A couple months ago I bought enough walnut scales to make 6 steak knives from @Mike1950. For Christmas I got a stabilizing tank. I finally got around to getting the fittings to connect an old vacuum pump a friend gave me. Then I finally got around to getting Cactus Juice from Curtis (discovered I needed to order a second 32oz in order to completely cover the scales. Anyway, finally got around to stabilizing the scales and that went exactly as per the instructions. Thanks Curtis.

Then I bought a half dozen steak knife blanks from Texas Knife. They seem like a decent blank, fully serrated. Decided to go with Corby bolts instead of pins. Of course then I discovered I needed a step drill in order to properly set the bolts.

Long story short, finally got the first steak knife done. I did not put any finish on the handle. Just sanded to 1500 grit and then polished. The wood is beautiful (thanks @Mike1950). I like the feel of the handle without any finish. I think the stabilization will protect the wood for a long time. As long as they don't get into the dish washer anyway.

One down, five to go. Not my best photos but you get the idea.

Reactions: Like 4 | EyeCandy! 3 | Way Cool 2


----------



## NYWoodturner (Feb 27, 2015)

Nice job Doug! Are this copper Corby's? Classy looking steak knife


----------



## Mike1950 (Feb 27, 2015)

Nice knifes.


----------



## DLJeffs (Feb 27, 2015)

> Are this copper Corby's?

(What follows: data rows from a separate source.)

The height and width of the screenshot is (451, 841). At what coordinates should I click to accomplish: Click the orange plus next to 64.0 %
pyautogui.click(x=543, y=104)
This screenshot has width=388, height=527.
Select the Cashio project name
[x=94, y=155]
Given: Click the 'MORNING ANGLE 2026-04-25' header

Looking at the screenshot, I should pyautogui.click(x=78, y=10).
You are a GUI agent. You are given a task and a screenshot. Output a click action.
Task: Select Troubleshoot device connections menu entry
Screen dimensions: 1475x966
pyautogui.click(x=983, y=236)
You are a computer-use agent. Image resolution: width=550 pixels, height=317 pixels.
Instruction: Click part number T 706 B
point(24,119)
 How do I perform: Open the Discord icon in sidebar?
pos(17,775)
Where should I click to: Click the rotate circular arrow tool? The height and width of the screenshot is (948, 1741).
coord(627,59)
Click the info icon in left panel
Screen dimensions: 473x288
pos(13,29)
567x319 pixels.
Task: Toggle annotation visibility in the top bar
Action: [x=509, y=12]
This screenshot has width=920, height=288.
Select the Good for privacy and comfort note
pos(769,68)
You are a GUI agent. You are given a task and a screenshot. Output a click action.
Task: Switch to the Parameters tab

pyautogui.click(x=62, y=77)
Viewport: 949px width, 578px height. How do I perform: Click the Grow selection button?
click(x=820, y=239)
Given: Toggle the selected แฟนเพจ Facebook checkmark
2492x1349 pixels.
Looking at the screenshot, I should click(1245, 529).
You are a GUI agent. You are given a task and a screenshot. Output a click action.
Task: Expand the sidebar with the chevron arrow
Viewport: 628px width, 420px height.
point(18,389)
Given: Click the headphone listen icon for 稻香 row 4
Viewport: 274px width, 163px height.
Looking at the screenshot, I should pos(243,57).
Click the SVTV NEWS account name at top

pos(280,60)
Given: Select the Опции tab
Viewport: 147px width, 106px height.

Classy looking steak knife



No Scott, those are actually stainless Corby's. Just poor lighting for my photos. Takes a bit of careful grinding to work them down close to the scales. After that the belt sander handled them fine. I was worried about the heat created by the grinding so went pretty slow and constantly rotated Corby so they could cool off. Copper Corby's would be pretty cool tho. I wonder about the greenish oxidation though?


----------



## Kevin (Feb 27, 2015)

The look great. But remember never lick a sharp steak knife!  

Someone had a signature that said that can't remember who but it's good advice.

Reactions: Funny 2


----------



## manbuckwal (Feb 27, 2015)

Looks great, something to be proud of for sure !


----------



## ironman123 (Feb 28, 2015)

K-nice Knife.


----------